[Opening RAW DATA section]
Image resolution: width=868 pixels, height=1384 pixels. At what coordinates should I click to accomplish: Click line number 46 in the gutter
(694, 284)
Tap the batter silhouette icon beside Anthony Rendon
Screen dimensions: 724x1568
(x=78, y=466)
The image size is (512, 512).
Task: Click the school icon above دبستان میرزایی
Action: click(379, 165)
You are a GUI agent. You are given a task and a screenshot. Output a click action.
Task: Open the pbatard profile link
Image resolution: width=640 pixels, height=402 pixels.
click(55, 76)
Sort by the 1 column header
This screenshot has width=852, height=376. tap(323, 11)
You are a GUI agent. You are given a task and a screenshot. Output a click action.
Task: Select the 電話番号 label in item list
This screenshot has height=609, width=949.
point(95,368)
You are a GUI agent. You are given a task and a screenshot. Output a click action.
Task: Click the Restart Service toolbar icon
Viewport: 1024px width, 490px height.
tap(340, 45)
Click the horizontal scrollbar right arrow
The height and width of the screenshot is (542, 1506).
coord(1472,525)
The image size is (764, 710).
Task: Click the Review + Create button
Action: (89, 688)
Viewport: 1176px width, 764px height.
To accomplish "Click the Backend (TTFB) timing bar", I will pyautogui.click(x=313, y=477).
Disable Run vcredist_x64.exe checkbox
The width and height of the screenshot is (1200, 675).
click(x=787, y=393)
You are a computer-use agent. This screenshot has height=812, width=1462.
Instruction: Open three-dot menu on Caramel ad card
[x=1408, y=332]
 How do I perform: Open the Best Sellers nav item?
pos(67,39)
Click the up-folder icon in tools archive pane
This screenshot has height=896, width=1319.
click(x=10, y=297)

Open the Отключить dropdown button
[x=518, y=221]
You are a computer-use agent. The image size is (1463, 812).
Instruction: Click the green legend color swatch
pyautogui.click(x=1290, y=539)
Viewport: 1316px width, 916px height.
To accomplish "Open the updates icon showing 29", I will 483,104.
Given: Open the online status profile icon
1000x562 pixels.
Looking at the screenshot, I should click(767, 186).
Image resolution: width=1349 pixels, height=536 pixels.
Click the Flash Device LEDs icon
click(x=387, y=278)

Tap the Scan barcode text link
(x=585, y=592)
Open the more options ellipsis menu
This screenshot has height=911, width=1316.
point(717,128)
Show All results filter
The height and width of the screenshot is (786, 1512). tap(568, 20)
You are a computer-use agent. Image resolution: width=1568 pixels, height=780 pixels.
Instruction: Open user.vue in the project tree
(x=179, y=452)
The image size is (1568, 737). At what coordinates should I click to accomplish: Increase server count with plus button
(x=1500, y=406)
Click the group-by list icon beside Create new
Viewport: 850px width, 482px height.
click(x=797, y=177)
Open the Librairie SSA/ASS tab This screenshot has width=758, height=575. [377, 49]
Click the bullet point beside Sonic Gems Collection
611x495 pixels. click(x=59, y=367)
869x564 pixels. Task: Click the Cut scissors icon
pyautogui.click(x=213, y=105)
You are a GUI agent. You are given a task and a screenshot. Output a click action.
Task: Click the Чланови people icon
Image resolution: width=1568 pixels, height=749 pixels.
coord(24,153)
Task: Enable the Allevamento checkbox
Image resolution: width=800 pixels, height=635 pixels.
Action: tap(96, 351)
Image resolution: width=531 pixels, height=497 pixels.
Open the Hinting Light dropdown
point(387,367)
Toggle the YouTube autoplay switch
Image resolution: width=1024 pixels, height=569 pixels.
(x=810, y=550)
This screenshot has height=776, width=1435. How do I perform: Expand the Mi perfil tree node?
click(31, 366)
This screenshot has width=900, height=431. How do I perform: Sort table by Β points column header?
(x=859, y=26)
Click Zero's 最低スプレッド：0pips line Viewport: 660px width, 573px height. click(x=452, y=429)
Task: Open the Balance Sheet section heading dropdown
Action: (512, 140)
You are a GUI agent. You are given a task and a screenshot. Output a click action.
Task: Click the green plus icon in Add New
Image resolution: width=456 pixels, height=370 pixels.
[Closing RAW DATA section]
EXERCISE OBJECTIVE.
Working from the entries above, return all lines that contain "computer".

ANSWER AREA.
You are a computer-use agent. This screenshot has height=812, width=1462.
You are a computer-use agent. The image size is (1463, 812).
You are a computer-use agent. Image resolution: width=1568 pixels, height=780 pixels.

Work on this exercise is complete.